# Forum Learning Russian Language Getting Started with Russian  New here...

## KPingston

Здравствуйте! My name is Kristina, I'm a high school student, and I just started learning Russian (rigorously) 3 months ago, mainly because I have always loved Russian literature and I want to read it untranslated. I'm also OBSESSED with Russian culture, film, music, etc and I want to study abroad there in college. I read a beginner Russian script book first, and I've been using a "Transparent Language" computer program from the library, "Teach Yourself" by Daphne West (books and cds), and an advanced grammar book that I haven't hardly touched yet because it makes everything a thousand times more complicated than it really is. Other than that, I've made a lot of progress, and found a Russian friend and school that helps me with the conversational part of it. Does anyone know anything about these programs/books and if they are any good? Any suggestions for further reading? Any help would be appreciated. 
Thanks, 
Kristina

----------


## Lampada

Hi, Kristina!  It's a pleasure to have you!   ::  
Take your time and brouse around here, you'll find lots of great resources.

----------


## Leof

I have come for a moment just to greet Kristina and wish her to have a good time around the boards!

----------


## Lt. Columbo

sounds like a good start, rock on. teach yourself russian was the first russian book i got 6 something years ago, cut to the present and ive read crime and punishment in russian and reside in moscow where i wallow in the snow and wrestle babushkas for seats in public transport   ::

----------


## AmyMariovna

Haha. Kristina! We're very similar!

****************************************

* Instruction 1 *
Translate this sentence from the forum thread on learning Russian into Spanish: "Any help would be appreciated."
* Instruction 2 *
Please carry on the forum thread on learning Russian, starting right after its last line.

* Supplied data *
****************************************

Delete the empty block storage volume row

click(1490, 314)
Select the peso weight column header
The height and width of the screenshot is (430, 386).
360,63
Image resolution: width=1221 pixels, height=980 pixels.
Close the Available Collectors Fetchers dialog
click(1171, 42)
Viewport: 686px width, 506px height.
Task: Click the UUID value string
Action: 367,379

****************************************

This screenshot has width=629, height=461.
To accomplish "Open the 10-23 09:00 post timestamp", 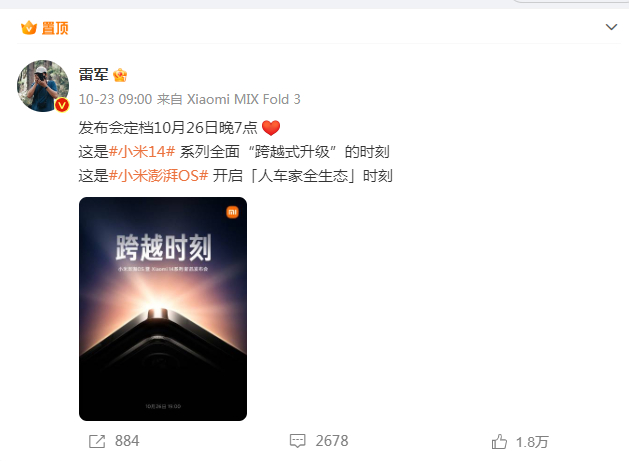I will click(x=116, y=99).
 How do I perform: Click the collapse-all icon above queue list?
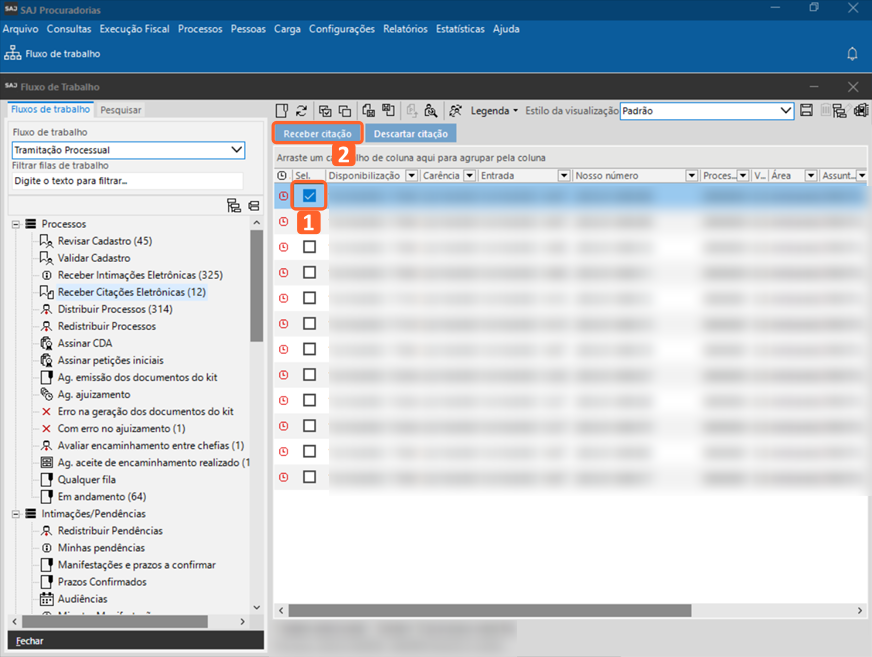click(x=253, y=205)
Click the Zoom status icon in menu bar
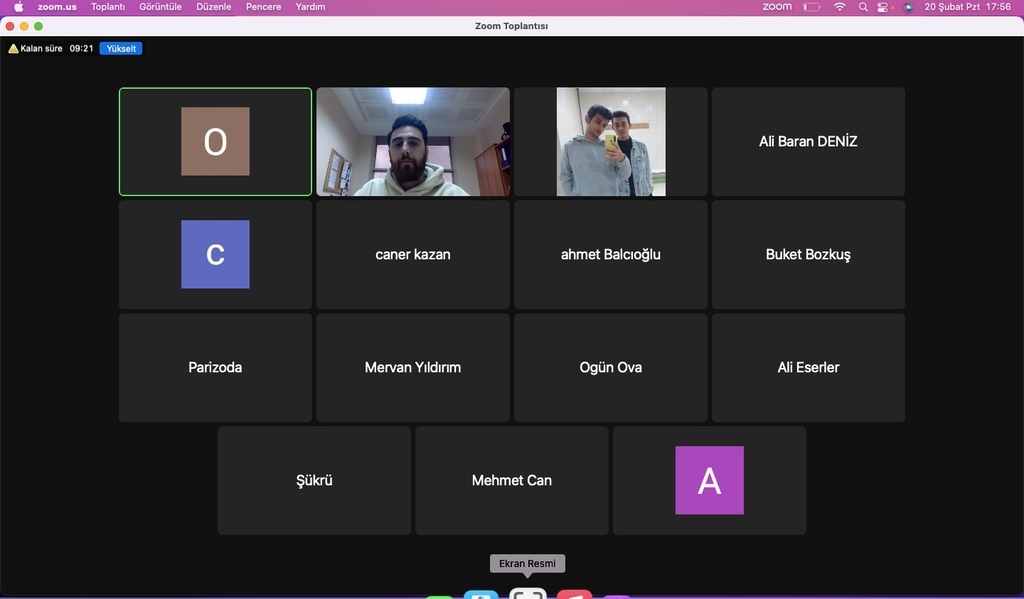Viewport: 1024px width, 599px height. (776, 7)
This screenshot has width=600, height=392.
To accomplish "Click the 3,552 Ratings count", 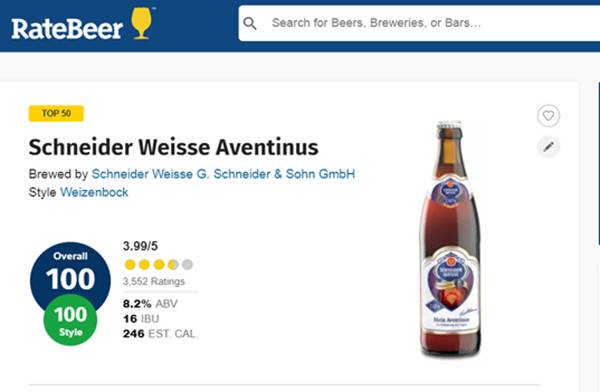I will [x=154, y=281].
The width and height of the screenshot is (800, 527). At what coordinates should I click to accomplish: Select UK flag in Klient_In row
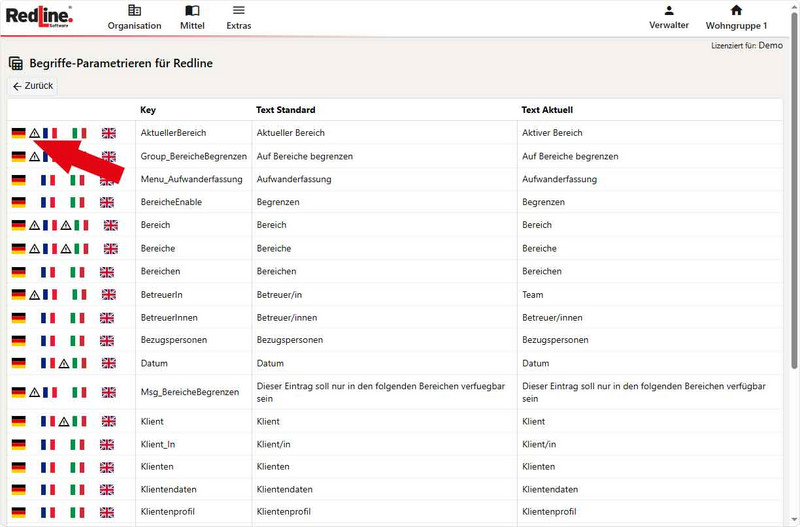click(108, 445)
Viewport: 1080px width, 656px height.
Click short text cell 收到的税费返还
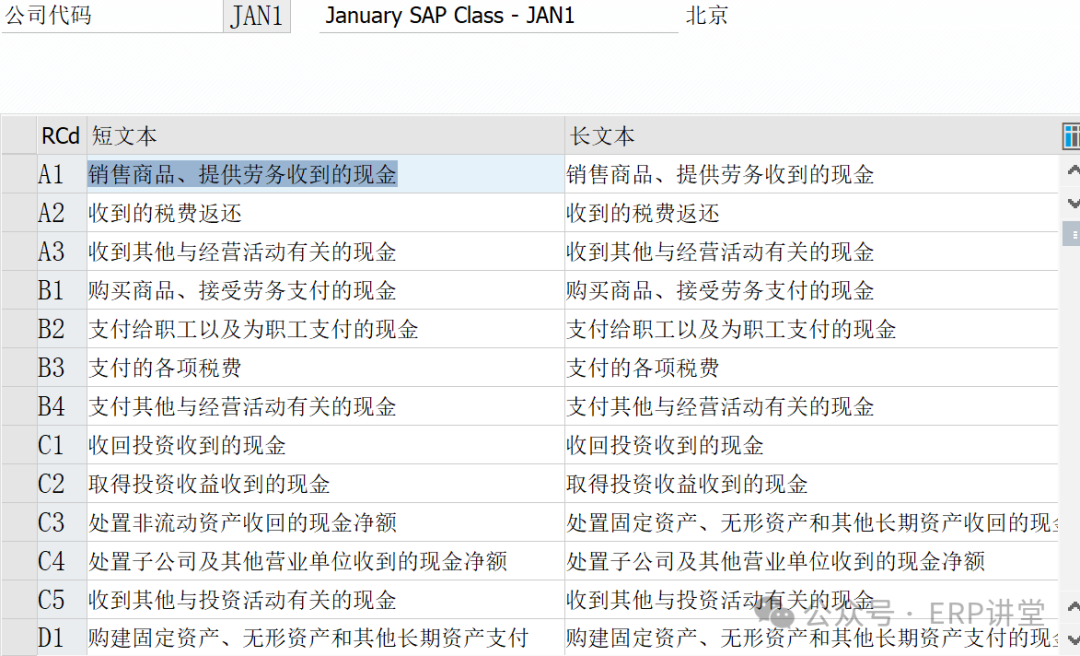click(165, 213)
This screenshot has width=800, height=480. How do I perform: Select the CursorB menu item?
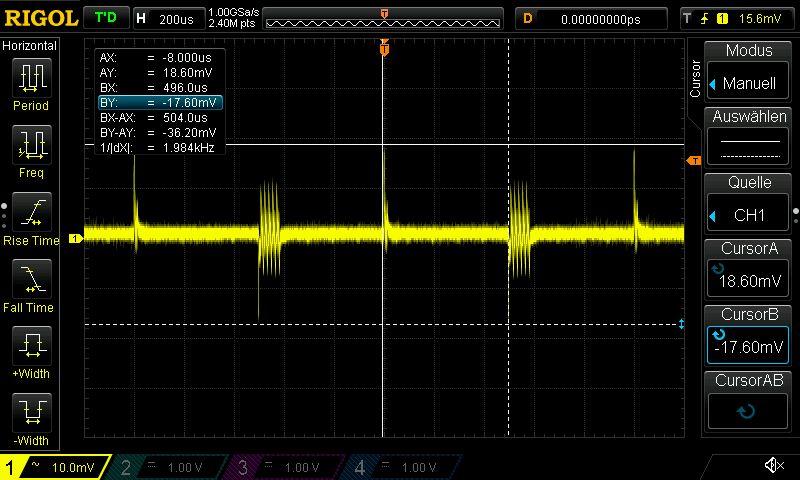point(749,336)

****************************************

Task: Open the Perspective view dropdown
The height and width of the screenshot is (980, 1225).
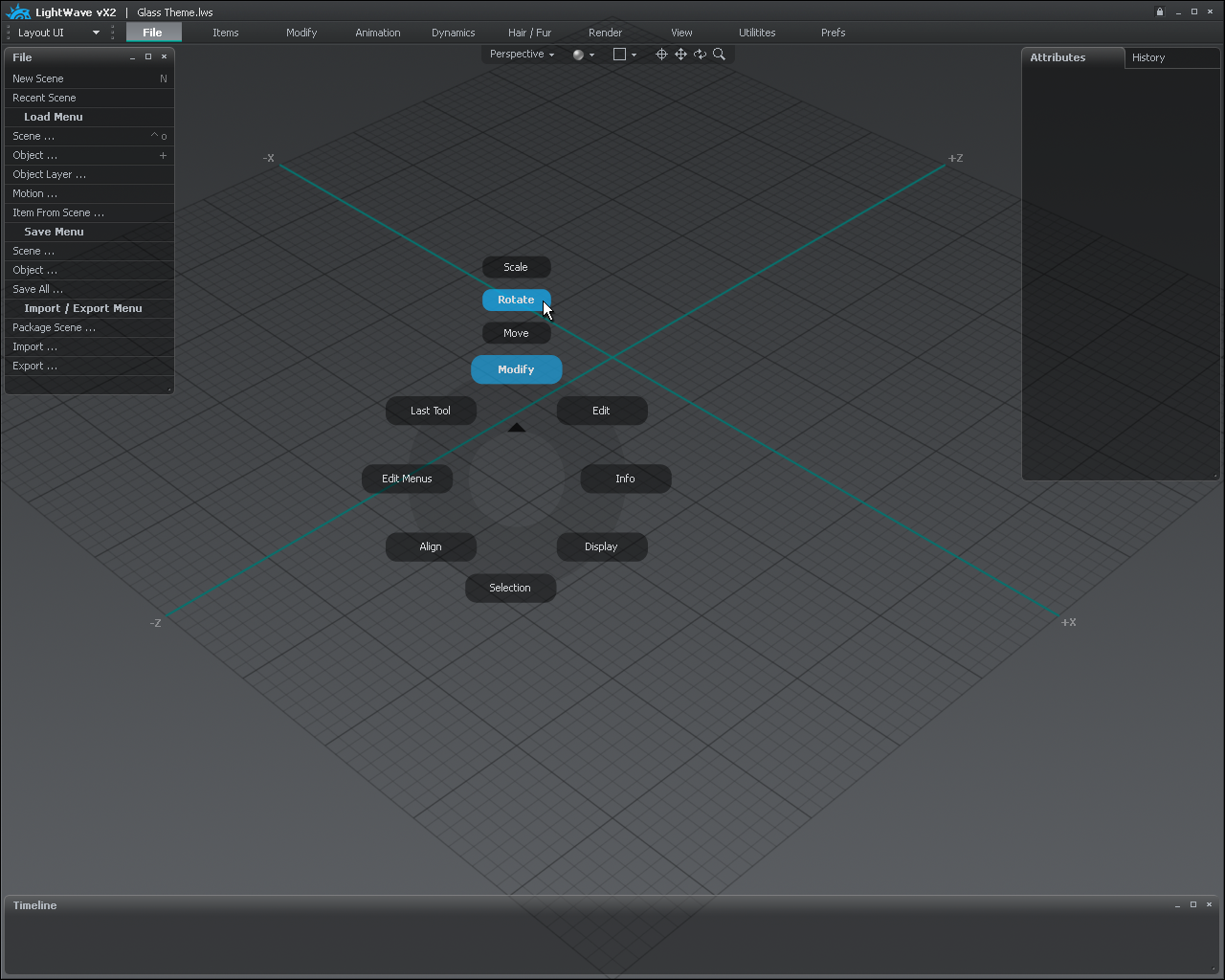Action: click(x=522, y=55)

****************************************

* Written response 1 *
Se agradecería cualquier ayuda.

* Written response 2 *
Except that there are absolutely NO russian people at my school.  :: 
It sucks. I wish I could find someone that is, but is one of the main reasons I joined here.  ::  
So far the things Ive used from the beginning is media, a book called Berlitz Russian Phrasebook & dictionary, & of coarse another big russian dictionary. The phrasebook seems like it wouldnt work, but it was magic to me because I was able to pick apart the words & just learn from there. I've gotten incredibly far from the book. It doesnt cover everything, but thats why the media is always good for that. 
I own a "teach yourself" book for french I got in 7th grade, but I dont recommend them because the one i had didnt go through the grammar & other important information of the language. Or maybe that was just mine, i'm not sure. 
I know it doesnt seem like alot, but all I recommend you start with is a BIG russian dictionary, & the phrasebook you can find at barnes & noble or borders or something. Lately I havent used my phrasebook, just music & things like that. 
Its all probably confusing to read because everyone has different ways of learning. Plus I kindof wrote more than I needed to, ect. But Anyway I hope this helps you to some extent!   ::

----------


## Haksaw

Kristina, I suggest you look at the Princeton Russian Language Material Online posting down below...  and use it at your own pace....... If you want, Pimsleur's Russian 1,2,3 can also be downloaded (PM me).  Good luck!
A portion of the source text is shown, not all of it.